Not having Elric, I've been over the Training bit in the core very carefully, and am convinced your first interpretation is correct. It has been asked here before without any official clarification.
The break down behind my reasoning that practice and research still needs improvement rolls follows:
P.94 Core Book: Improvemnt Rolls reads:
Skills and Characteristics are increased through the use of improvement rolls.
Pretty straightforward - skills are increased through improvement rolls. Not ir's and practice and research, just ir's. But it is a pretty general statement, so it is open to interpretation.
P.94 Improving Skills opens with:
A player can choose to spend one improvement roll to attempt to increase one known skill.
Again, straightforward.
P. 95 Practice and Research opens:
There are two ways to improve skills - by practice and research.
Now this section is a sub heading under Improving Skills, which opened saying you spend an ir and make a roll. It does not say that that these are in addition to spending ir's, so to me the fact is that this a part of the Improving Skills section means that this is in addition to spending the ir mentioned at the beginning of the section.
But the clincher for me follows, under Practice (p.95):
While adventuring, characters will use their skills against enemies and adversities, as well as find the time to practice specific techniques while camping or during a long voyage.
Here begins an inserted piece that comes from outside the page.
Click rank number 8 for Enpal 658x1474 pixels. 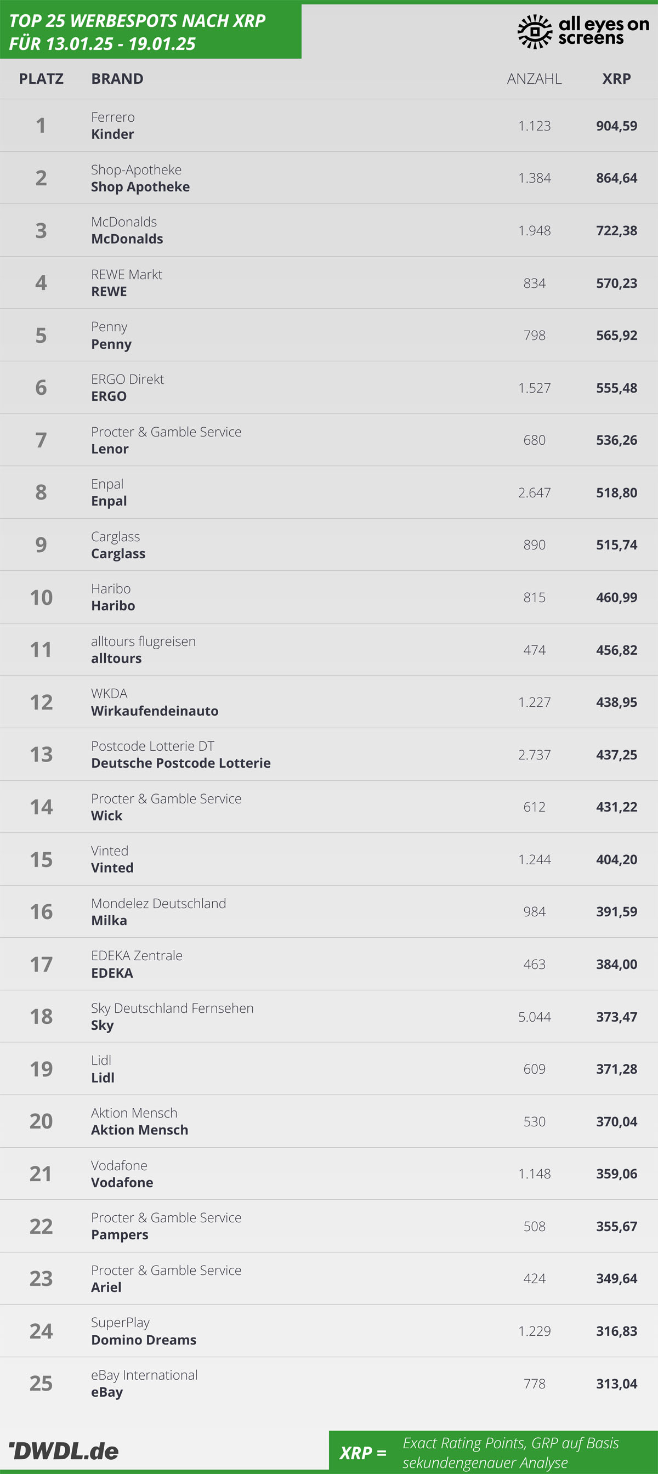(x=41, y=492)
As long as a character can feasibly practice their skill during an adventure, it is safe to assume they have. Many skills, especially Basic and Weapon skills, will be repeatedly practiced throughout the course of a typical RuneQuest adventure, as the characters leap over crevasses and duel deadly villians.
If Practice and Research are meant to be a way of improving skills in addition to spending improvement rolls, that passage would be saying that characters can increase their weapon and basic skills used or practiced during an adventure without spending improvement rolls - essentially the RQ2/3 experience system (plus the suggested three ir's per adventure on top of that :shock: ).
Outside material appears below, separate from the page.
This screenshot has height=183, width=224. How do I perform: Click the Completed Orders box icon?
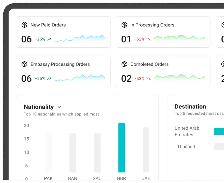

So based on the Core Rulebook I'm pretty convinced that ir's are the only way to improve skills. That being said, As a GM I can see giving some IR's for extended periods of study or practice. I think the intent of the rule is to put the rate of improvement into the GM's hand, rather than the players hands (i.e. the frivolous use of skills just to get checks, or 16 hour a day seven day a week training regimens every second of downtime, that could happen in RQ2/3).